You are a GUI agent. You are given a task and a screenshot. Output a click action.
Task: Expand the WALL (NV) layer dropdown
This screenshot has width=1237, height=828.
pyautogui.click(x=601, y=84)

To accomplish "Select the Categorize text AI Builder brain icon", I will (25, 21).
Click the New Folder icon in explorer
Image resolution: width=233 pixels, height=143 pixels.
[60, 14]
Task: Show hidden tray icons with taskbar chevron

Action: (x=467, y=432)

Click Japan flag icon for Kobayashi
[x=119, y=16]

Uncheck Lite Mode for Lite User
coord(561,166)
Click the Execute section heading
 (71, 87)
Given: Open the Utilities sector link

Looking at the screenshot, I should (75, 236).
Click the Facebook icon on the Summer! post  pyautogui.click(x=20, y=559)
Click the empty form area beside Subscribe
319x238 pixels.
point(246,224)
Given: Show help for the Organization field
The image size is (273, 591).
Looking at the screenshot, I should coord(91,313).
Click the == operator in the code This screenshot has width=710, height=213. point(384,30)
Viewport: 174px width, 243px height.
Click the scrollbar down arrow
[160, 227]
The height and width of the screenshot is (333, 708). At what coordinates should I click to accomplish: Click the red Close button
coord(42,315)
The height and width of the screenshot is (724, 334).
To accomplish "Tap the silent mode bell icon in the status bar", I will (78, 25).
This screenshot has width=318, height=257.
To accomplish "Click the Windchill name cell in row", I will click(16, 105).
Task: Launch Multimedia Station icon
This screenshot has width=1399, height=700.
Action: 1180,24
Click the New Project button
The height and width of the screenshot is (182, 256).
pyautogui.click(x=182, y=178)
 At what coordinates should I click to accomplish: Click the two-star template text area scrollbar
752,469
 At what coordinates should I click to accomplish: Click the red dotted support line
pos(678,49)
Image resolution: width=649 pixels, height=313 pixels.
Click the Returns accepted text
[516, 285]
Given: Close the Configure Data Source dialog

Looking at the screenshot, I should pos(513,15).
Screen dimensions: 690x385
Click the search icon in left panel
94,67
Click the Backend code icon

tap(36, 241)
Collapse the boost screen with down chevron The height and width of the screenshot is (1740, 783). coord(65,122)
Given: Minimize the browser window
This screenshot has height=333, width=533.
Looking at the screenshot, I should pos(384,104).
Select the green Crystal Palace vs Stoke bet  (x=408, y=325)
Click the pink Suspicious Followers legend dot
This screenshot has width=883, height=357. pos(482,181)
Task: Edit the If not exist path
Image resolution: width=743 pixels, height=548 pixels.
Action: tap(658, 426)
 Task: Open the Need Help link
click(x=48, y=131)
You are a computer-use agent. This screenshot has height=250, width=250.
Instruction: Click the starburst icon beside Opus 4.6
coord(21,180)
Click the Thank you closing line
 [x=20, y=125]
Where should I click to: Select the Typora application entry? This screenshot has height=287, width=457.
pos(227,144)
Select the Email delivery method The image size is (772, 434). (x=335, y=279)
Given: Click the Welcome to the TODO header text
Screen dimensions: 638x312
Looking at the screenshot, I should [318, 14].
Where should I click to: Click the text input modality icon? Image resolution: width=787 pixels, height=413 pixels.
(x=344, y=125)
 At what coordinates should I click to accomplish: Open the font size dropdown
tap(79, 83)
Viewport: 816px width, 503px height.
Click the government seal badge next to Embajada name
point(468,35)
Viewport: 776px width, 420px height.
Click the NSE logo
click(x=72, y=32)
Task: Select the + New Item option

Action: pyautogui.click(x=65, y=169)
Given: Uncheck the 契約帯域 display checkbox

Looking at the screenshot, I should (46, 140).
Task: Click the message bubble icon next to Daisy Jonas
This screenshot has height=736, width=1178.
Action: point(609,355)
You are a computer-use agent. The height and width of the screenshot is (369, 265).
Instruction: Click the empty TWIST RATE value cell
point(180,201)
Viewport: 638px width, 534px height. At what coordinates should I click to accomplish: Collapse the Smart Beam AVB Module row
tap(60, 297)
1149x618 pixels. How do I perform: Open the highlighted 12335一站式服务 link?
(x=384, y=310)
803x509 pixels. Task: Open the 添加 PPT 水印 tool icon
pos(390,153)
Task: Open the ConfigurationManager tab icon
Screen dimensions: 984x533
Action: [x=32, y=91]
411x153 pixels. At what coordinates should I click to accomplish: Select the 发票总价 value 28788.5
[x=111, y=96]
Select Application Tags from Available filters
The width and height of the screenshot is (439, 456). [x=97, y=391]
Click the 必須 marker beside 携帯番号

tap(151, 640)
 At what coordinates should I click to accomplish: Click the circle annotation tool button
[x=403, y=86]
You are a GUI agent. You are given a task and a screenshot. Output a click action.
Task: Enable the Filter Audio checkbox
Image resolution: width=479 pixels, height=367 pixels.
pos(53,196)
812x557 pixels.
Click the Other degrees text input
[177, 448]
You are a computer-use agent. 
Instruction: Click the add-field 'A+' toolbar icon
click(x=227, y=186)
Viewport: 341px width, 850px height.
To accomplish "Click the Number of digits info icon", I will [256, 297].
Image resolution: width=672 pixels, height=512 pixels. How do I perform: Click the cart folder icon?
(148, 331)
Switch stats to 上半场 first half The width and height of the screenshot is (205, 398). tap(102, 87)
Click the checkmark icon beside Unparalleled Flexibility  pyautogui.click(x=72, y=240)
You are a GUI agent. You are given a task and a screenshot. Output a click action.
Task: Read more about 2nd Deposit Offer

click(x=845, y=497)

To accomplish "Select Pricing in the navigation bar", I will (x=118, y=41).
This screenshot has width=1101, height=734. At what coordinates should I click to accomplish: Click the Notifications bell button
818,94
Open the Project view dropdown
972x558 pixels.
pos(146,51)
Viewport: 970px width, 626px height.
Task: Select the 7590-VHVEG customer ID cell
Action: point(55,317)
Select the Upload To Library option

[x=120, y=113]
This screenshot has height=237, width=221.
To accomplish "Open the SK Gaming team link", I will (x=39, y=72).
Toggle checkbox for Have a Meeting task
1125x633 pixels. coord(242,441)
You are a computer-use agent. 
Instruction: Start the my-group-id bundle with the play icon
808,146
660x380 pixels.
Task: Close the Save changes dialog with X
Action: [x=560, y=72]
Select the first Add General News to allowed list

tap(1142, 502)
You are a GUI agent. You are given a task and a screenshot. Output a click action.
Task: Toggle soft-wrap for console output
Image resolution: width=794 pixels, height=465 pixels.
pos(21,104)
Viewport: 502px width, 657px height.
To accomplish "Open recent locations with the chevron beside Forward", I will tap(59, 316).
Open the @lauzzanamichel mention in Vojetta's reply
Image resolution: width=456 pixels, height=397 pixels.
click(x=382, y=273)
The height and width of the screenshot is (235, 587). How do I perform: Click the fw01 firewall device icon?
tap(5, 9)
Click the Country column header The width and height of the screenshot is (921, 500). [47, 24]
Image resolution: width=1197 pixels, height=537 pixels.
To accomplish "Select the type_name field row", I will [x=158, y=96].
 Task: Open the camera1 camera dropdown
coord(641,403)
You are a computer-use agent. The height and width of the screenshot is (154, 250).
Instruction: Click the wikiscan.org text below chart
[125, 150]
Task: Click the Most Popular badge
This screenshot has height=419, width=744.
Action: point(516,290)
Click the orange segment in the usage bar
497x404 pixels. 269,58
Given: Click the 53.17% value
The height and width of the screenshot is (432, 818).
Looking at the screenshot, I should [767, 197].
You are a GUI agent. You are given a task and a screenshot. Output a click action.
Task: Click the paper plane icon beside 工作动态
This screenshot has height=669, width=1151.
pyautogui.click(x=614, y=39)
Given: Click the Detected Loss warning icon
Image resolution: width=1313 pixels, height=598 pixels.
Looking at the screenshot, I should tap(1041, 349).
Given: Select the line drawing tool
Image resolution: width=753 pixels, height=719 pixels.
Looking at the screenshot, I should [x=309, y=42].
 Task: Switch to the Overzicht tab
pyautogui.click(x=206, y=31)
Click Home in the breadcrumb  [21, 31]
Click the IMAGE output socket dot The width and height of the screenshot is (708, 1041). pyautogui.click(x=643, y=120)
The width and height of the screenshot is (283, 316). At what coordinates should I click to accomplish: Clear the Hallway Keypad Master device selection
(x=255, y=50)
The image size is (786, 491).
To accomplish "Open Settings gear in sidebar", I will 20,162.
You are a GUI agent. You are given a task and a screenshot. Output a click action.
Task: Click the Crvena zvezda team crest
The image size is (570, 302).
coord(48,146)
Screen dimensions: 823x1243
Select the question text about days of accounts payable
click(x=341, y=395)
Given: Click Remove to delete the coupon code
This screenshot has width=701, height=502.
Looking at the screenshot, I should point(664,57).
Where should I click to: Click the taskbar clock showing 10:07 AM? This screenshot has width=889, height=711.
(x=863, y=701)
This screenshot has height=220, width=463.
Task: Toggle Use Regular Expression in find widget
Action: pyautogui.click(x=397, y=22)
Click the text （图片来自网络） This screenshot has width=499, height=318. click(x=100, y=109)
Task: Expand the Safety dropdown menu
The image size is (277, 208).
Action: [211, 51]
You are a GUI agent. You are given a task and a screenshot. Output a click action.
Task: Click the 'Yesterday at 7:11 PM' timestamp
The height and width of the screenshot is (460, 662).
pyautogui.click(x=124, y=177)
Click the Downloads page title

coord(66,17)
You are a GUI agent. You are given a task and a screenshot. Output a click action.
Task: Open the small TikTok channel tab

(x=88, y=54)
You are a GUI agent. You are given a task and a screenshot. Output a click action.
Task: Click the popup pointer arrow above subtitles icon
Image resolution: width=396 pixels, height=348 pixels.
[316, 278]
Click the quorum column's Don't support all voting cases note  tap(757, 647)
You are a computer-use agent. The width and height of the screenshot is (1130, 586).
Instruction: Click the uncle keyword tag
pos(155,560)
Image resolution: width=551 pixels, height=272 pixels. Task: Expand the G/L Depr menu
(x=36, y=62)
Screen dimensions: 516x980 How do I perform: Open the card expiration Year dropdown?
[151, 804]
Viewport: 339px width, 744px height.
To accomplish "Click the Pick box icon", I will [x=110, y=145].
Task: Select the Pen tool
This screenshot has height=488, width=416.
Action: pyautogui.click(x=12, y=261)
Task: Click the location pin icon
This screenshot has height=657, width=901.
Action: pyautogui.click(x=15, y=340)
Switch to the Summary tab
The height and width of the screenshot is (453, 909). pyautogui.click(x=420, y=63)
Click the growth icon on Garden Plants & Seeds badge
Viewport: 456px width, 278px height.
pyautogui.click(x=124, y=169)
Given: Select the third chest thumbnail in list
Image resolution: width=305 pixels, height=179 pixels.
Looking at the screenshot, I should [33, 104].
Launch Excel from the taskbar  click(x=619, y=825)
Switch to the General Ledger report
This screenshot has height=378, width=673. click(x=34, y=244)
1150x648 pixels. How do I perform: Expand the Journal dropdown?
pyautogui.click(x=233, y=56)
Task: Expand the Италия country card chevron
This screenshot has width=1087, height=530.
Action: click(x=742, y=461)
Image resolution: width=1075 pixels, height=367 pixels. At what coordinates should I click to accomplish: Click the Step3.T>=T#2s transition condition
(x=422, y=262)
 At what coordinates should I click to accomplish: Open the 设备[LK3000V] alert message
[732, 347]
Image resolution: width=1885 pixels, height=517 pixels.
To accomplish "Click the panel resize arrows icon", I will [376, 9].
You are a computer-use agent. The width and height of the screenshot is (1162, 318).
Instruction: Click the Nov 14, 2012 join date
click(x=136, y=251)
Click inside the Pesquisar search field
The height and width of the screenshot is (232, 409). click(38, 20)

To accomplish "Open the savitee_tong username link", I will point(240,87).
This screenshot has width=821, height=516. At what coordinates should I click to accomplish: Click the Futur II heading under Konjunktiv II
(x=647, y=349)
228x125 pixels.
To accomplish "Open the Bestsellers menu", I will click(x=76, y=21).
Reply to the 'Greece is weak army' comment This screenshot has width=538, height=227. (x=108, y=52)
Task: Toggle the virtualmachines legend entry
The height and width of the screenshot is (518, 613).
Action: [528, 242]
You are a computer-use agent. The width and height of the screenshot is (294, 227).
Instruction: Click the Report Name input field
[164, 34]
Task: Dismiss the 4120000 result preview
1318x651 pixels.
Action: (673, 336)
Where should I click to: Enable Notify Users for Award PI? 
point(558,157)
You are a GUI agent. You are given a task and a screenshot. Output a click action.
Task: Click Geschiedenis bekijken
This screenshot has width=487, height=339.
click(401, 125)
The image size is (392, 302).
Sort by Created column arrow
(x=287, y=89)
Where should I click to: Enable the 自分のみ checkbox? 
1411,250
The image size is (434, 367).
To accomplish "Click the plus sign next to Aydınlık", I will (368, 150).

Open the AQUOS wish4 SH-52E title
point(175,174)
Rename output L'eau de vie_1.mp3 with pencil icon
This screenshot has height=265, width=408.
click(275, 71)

**Your assignment:** Out of the entries above, write out only the lines between the line holding "The height and width of the screenshot is (235, 587)." and the line holding "Screen dimensions: 823x1243", inclusive, each exactly as given.

**Exercise response:**
The height and width of the screenshot is (235, 587). How do I perform: Click the fw01 firewall device icon?
tap(5, 9)
Click the Country column header The width and height of the screenshot is (921, 500). [47, 24]
Image resolution: width=1197 pixels, height=537 pixels.
To accomplish "Select the type_name field row", I will [x=158, y=96].
 Task: Open the camera1 camera dropdown
coord(641,403)
You are a computer-use agent. The height and width of the screenshot is (154, 250).
Instruction: Click the wikiscan.org text below chart
[125, 150]
Task: Click the Most Popular badge
This screenshot has height=419, width=744.
Action: point(516,290)
Click the orange segment in the usage bar
497x404 pixels. 269,58
Given: Click the 53.17% value
The height and width of the screenshot is (432, 818).
Looking at the screenshot, I should [767, 197].
You are a GUI agent. You are given a task and a screenshot. Output a click action.
Task: Click the paper plane icon beside 工作动态
This screenshot has height=669, width=1151.
pyautogui.click(x=614, y=39)
Given: Click the Detected Loss warning icon
Image resolution: width=1313 pixels, height=598 pixels.
Looking at the screenshot, I should tap(1041, 349).
Given: Select the line drawing tool
Image resolution: width=753 pixels, height=719 pixels.
Looking at the screenshot, I should [x=309, y=42].
 Task: Switch to the Overzicht tab
pyautogui.click(x=206, y=31)
Click Home in the breadcrumb  [21, 31]
Click the IMAGE output socket dot The width and height of the screenshot is (708, 1041). pyautogui.click(x=643, y=120)
The width and height of the screenshot is (283, 316). At what coordinates should I click to accomplish: Clear the Hallway Keypad Master device selection
(x=255, y=50)
The image size is (786, 491).
To accomplish "Open Settings gear in sidebar", I will 20,162.
You are a GUI agent. You are given a task and a screenshot. Output a click action.
Task: Click the Crvena zvezda team crest
The image size is (570, 302).
coord(48,146)
Screen dimensions: 823x1243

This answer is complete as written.